En un país como el nuestro, en el que tan fácilmente nos desacreditamos mutuamente y algunos pasan de las palabras a la violencia, es necesario analizar las palabras que destruyen. Porque no son solo los epítetos y calificativos insultantes los que rompen la confianza, la concordia y el buen trato. La mentira, aunque se disfrace de buenas palabras, siempre daña, destruye e imposibilita relaciones positivas. Unos cuantos siglos antes de Cristo, el profeta Isaías, viendo cómo funcionaba la sociedad de su tiempo, se lamentaba de la actitud de la dirigencia del reino de Judá y de que hubiera líderes “que llaman al mal bien, y al bien mal, que tienen las tinieblas por luz y la luz por tinieblas”.
Entre nosotros, existe ese modo de actuar. Baste recordar algunas leyes o proyectos legales que presentan lo injusto como si fuera el ideal y revisten de virtud lo que termina teniendo pésimas consecuencias. Poner algunos ejemplos nos puede ayudar. La amnistía tras la guerra se nos presentó como la quinta esencia de la paz. No fue así. Se llamaba bien al mal y mal al bien que reclamaba frente a la impunidad. En un primer momento, la actual Asamblea Legislativa quiso hacer lo mismo. Llamar “de reconciliación” a una ley que consagra la impunidad no solo es una contradicción de términos, sino también una muestra de desprecio a los pobres, cuya muerte injusta se quiere sepultar en el olvido.
Pero no es solo la Asamblea. En general, cualquier tipo de poder, desde el estatal al privado, tiende a rodearse de magníficas palabras, conceptos ideales y propaganda corporativa. Cuando los resultados no se corresponden con las palabras, se acaba siempre llamando bien al mal. En estos días, se exhibe en los cines de San Salvador la película El precio de la verdad. En ella se relata la lucha de un abogado y de un amplio grupo de personas contra la industria química Dupont, que envenenaba con sus desechos a todo un pueblo. La empresa hacía donaciones, financiaba escuelas y se presentaba siempre como agente de la felicidad de la gente, mientras ganaba miles de millones de dólares con productos cargados de fluorocarbonos, productores de enfermedades graves. Llamaba bien al mal al tiempo que rebozaba con dólares sus mentiras.

**Datos para examinar:**
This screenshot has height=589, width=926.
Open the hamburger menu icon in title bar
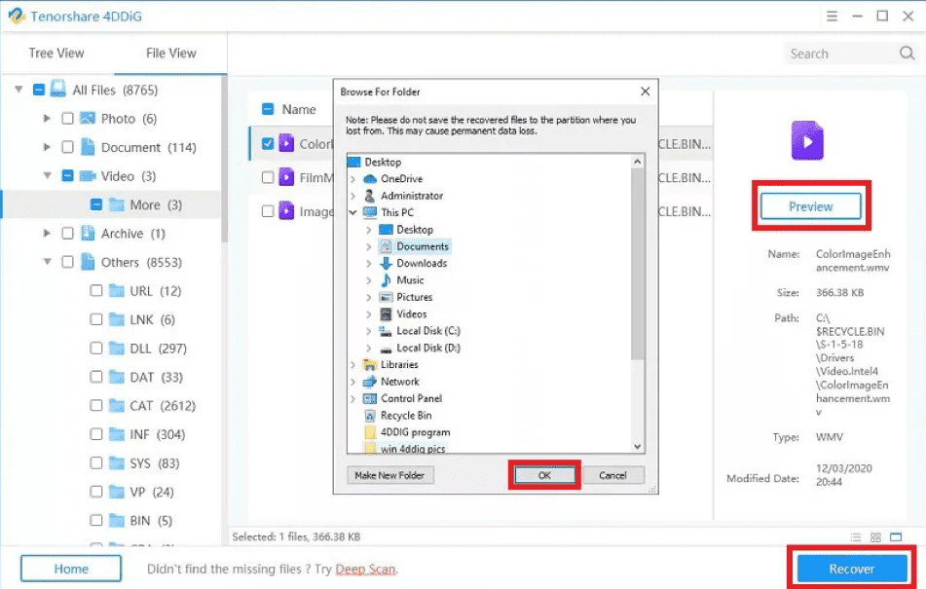point(832,16)
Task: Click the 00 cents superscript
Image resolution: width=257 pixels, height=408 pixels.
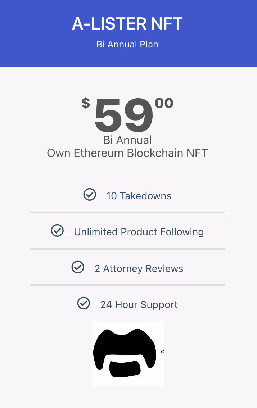Action: (x=164, y=103)
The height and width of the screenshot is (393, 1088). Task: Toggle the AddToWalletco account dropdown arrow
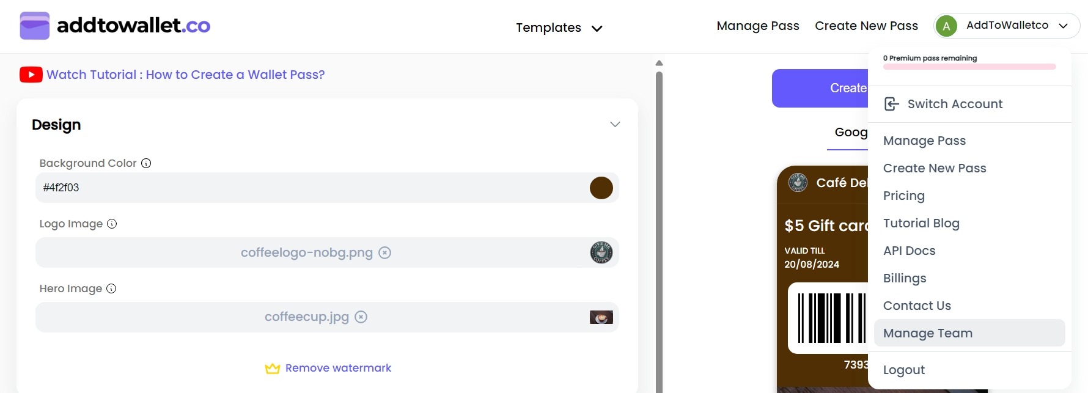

**Tarea A:**
Indica si cada afirmación coincide con el fragmento seleccionado de arriba, respondiendo sí o no y citando textualmente las palabras que lo deciden: (i) La película El precio de la verdad se exhibe en los cines de San Salvador. (ii) La amnistía tras la guerra trajo la paz. (iii) La empresa Dupont financiaba escuelas.
**Tarea B:**
Prolonga el texto sobre las palabras que destruyen a partir de su última oración.

**Respuesta escrita A:**
(i) Sí: «En estos días, se exhibe en los cines de San Salvador la película El precio de la verdad.»
(ii) No: «La amnistía tras la guerra se nos presentó como la quinta esencia de la paz. No fue así.»
(iii) Sí: «La empresa hacía donaciones, financiaba escuelas y se presentaba siempre como agente de la felicidad de la gente».

**Respuesta escrita B:**
Nos quejamos con razón de los insultos, tan frecuentes en nuestro país, que impiden un diálogo constructivo. En las redes sociales suele emerger lo peor de cada ser humano. Los mensajes de odio, las burlas destructivas, el grito y la sinrazón están demasiado presentes en la opinión semianónima de los que se desahogan de sus rabias y complejos en las redes. Pero detrás de esas explosiones, difíciles de encontrar en la vida normal, hay frustración y desconfianza por tantos años en los que diferentes poderes han llamado bien al mal y mal al bien. Podríamos decir que el odio y la basura en las redes son el subproducto de sociedades que han disfrazado al mal poniéndole una careta bondadosa. Ya en el Quijote se hablaba de cómo el diablo se disfraza de “ángel de luz” cuando quiere confundir a las personas: “El demonio [...] cuando quiere engañar a alguno [...] se transforma en ángel de luz, siéndolo él de tinieblas, y, poniéndole delante apariencias buenas, al cabo descubre quién es y sale con su intención, si a los principios no es descubierto su engaño”. Entre nosotros, sigue habiendo instituciones disfrazadas de ángeles de luz.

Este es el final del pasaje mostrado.